Australian rugby league player

Ken Brogan (1927–2006) was an Australian rugby league footballer who played in the 1940s and 1950s. He played for South Sydney in the New South Wales Rugby League (NSWRL) competition during the club's second golden era where they won 5 premierships from 7 grand final appearances between 1949 and 1955.

==Background==
Brogan was the son of Frank Brogan who was a premiership winning player with South Sydney in the 1920s. Brogan was a ball boy with Souths before being graded by the club at the age of 16.

==Playing career==
Brogan made his first grade debut for Souths in 1945. In the same year, the club finished last on the table winning only one game all season. The following year it did not get any better for Souths as they went the entire 1946 season without winning a game.

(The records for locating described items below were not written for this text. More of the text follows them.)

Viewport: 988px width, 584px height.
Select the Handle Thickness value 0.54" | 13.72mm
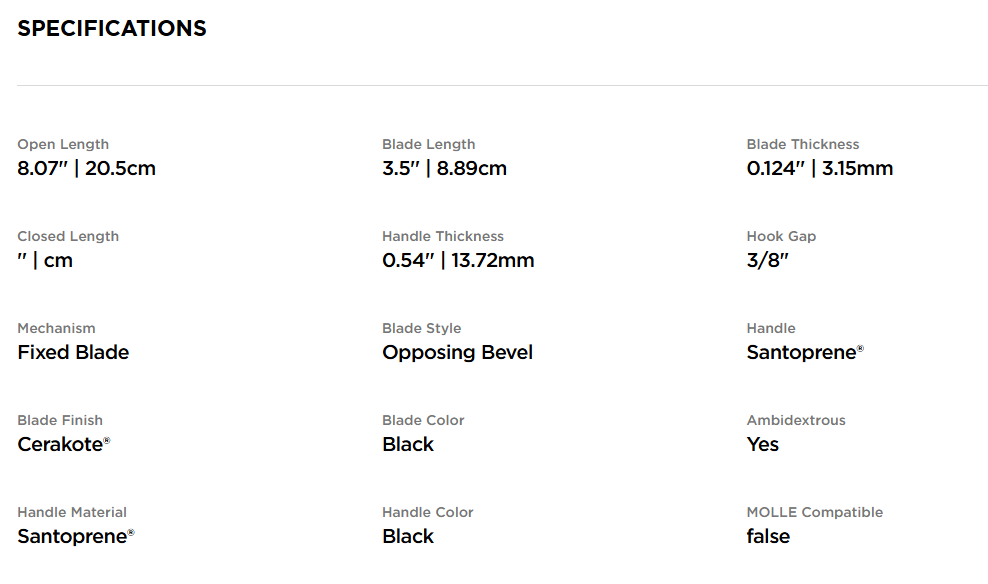(458, 260)
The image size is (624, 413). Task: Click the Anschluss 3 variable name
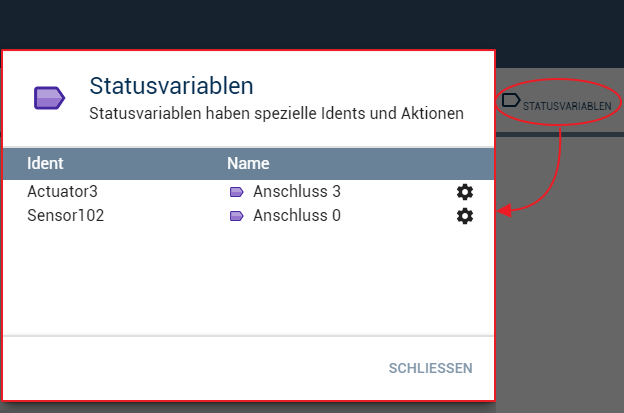[297, 191]
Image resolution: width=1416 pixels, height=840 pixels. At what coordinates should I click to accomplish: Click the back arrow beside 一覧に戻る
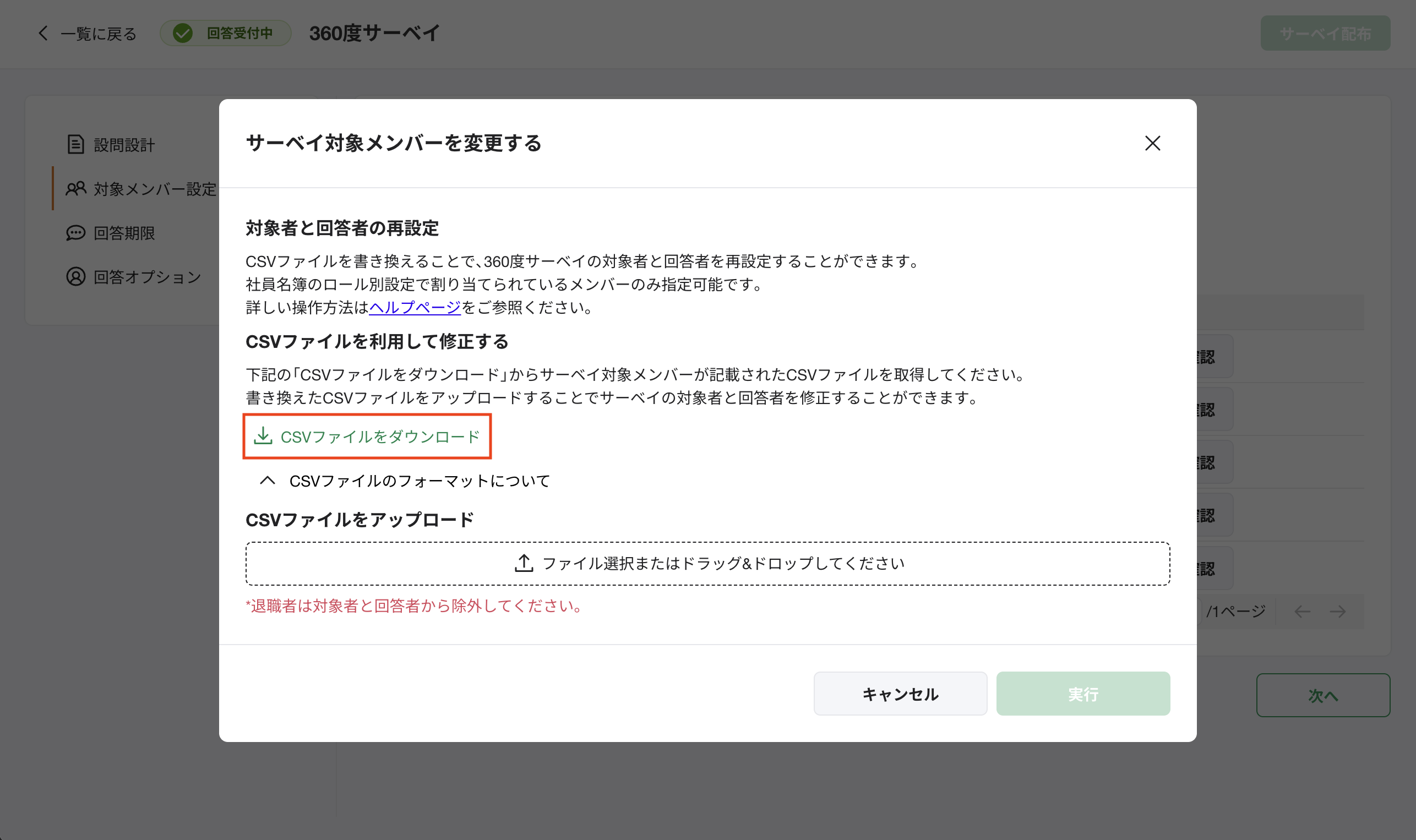pos(43,34)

In 1949, Brogan made 19 appearances as Souths claimed the minor premiership and reached the grand final against St George. Brogan played in the match as Souths lost the grand final 19-12 with St George claiming their second premiership.

In 1952, Souths reached their 4th grand final in a row against Western Suburbs. Souths would lose the grand final 22-12 with Brogan playing at halfback. The match was remembered due to its controversy with claims the referee George Bishop had put a big wager on Wests winning the game. Souths claimed that they were denied two fair tries and Wests had scored one try off a blatant knock on.

Brogan played on in 1953, but missed out on playing in the club's premiership victory over St George as Ray Mason was chosen to play instead.

==Post playing==
After retirement, Brogan became treasurer of the South Sydney club. He died on 2 February 2006.